Auch für Fehlzeiten gab es häufig eine Sechs: Von den 50 SchülerInnen waren meist nur etwa 30 anwesend. Die Strafsechsen haben sich dann entsprechend schnell summiert – diese Strafbenotung war auch eine Ohnmachtsgeste der LehrerInnen. Die daraus resultierenden Zeugnisse – das ging bis zu einem Notendurchschnitt von 5,9 – kommen einem Direktticket zum Jobcenter gleich.

Und die SchülerInnen reagierten darauf wie?

Einige mit Scham, viele aber auch mit Wut. Eine Lehrerin fragte, warum sie am 1. Mai keine Steine schmeißen. Aber mit dieser Klassenkampf-Rhetorik konnten die Jugendlichen nicht viel anfangen. Wut artikulierte sich eher auf einer persönlichen Ebene und richtete sich gegen einzelne PädagogInnen. Zwischenzeitlich gab es einen Unterrichtsboykott gegen die Lehrerin mit den Sprüchen über Verwandtenehen. Auch gegen als überhart wahrgenommene Sanktionen richtete sich viel Wut, während jedoch gleichzeitig das autoritäre System der Schule nicht grundsätzlich in Frage gestellt und sich auch untereinander hart angegangen wurde.

Wie äußerte sich dies?

• Extrahierte Daten
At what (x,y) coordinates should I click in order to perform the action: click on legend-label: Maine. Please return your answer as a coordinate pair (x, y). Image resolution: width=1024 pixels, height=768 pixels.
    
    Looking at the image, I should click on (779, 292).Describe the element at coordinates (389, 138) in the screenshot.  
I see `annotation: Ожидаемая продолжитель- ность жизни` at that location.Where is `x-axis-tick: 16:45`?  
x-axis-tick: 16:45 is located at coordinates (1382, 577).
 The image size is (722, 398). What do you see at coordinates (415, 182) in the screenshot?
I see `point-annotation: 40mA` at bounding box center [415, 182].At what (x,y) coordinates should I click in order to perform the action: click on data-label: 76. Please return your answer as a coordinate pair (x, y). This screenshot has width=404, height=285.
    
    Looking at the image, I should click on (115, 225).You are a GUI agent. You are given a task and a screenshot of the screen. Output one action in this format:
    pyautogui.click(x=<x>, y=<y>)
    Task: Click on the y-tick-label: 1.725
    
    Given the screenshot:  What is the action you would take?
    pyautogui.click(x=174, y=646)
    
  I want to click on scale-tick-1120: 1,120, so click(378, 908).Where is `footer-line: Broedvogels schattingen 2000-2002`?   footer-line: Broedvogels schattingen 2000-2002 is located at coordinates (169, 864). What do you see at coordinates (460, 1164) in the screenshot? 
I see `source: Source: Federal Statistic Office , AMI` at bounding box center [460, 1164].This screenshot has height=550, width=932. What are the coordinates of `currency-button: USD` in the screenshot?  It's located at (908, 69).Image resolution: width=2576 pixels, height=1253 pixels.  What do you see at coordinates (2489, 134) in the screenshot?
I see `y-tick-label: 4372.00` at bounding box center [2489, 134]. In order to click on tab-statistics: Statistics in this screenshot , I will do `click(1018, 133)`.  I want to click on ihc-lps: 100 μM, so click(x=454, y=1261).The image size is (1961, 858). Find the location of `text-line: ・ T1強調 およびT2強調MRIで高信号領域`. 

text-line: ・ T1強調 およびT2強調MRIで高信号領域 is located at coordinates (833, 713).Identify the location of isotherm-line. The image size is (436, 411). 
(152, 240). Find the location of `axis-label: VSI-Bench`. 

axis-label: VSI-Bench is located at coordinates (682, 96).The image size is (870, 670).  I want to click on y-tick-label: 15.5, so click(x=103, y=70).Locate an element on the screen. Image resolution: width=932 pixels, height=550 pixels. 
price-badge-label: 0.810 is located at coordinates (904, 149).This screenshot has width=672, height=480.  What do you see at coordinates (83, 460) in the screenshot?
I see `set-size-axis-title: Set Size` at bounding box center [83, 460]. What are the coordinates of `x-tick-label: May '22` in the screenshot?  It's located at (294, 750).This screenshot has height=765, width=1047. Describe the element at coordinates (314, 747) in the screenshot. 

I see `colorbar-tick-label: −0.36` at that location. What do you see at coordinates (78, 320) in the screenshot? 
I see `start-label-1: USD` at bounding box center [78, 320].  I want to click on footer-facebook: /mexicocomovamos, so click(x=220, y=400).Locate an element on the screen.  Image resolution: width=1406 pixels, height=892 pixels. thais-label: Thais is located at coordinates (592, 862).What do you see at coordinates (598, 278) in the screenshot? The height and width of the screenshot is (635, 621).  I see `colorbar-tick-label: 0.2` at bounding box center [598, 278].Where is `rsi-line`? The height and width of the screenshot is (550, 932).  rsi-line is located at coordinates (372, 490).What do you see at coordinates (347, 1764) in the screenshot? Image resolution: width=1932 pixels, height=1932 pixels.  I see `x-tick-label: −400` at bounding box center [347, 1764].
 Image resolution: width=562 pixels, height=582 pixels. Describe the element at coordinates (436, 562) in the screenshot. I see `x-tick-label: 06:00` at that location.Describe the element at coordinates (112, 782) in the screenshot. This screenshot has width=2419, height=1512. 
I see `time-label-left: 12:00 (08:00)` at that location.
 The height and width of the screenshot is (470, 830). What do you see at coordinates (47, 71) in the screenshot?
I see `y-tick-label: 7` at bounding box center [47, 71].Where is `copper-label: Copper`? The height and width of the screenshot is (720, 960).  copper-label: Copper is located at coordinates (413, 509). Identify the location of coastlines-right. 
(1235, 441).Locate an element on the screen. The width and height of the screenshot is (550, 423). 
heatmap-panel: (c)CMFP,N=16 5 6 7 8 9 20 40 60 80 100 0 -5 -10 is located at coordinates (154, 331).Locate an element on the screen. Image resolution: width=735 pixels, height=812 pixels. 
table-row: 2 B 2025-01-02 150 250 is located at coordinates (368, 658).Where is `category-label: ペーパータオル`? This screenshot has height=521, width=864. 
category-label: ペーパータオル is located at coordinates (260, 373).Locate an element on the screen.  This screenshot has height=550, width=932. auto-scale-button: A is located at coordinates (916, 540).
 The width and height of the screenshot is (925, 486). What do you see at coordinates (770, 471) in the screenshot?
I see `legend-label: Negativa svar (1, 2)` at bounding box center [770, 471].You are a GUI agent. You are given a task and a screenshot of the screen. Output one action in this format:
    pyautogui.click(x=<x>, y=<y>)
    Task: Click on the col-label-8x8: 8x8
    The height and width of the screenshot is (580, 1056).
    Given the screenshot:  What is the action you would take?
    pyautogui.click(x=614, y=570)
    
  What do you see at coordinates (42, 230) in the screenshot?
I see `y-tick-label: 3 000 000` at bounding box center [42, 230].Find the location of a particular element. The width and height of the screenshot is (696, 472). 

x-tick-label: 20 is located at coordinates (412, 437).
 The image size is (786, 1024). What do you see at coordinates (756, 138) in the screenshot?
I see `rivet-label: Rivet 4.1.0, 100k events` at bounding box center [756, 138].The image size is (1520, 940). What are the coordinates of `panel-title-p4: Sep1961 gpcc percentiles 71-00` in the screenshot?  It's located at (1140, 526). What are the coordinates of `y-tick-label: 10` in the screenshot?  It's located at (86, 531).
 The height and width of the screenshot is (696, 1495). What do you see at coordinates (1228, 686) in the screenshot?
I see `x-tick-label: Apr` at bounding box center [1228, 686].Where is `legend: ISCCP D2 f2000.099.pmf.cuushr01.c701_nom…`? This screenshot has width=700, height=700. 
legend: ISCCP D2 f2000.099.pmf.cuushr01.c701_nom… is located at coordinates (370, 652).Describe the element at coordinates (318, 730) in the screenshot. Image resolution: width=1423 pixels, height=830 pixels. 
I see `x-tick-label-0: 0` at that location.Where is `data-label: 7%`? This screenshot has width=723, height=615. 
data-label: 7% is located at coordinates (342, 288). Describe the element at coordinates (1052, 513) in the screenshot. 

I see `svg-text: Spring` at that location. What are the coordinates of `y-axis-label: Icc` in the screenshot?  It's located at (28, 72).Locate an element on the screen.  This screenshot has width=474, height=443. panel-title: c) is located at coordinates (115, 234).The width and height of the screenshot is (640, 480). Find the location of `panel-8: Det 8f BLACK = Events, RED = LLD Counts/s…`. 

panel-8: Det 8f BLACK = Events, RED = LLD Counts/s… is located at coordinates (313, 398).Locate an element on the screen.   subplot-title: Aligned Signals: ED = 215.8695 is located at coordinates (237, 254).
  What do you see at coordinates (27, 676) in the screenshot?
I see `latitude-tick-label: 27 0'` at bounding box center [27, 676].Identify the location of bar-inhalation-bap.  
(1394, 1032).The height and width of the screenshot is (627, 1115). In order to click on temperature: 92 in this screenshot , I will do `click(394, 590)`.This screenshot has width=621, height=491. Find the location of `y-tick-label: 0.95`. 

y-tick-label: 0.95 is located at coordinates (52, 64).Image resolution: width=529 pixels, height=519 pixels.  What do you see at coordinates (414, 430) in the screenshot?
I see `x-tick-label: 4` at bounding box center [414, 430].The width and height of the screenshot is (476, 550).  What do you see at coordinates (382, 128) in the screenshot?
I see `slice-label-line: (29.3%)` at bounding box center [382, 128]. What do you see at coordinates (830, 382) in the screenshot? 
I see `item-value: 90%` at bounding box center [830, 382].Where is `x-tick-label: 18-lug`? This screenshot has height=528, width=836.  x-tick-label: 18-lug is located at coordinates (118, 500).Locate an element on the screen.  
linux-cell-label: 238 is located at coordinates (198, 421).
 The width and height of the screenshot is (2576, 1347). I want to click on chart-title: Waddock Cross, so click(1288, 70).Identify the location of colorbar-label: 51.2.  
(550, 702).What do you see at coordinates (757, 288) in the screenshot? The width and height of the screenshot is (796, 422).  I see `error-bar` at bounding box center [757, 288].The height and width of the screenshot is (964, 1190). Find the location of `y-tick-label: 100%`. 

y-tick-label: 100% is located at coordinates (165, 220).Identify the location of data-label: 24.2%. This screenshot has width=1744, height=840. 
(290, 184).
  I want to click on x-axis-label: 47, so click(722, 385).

• Arbeitsauftrag
Schreiben Sie aus dem Textauszug über die Schule alles von „Auch für Fehlzeiten“ bis hinunter zu „zum Jobcenter gleich.“ wortgetreu ab.

• Lösung
Auch für Fehlzeiten gab es häufig eine Sechs: Von den 50 SchülerInnen waren meist nur etwa 30 anwesend. Die Strafsechsen haben sich dann entsprechend schnell summiert – diese Strafbenotung war auch eine Ohnmachtsgeste der LehrerInnen. Die daraus resultierenden Zeugnisse – das ging bis zu einem Notendurchschnitt von 5,9 – kommen einem Direktticket zum Jobcenter gleich.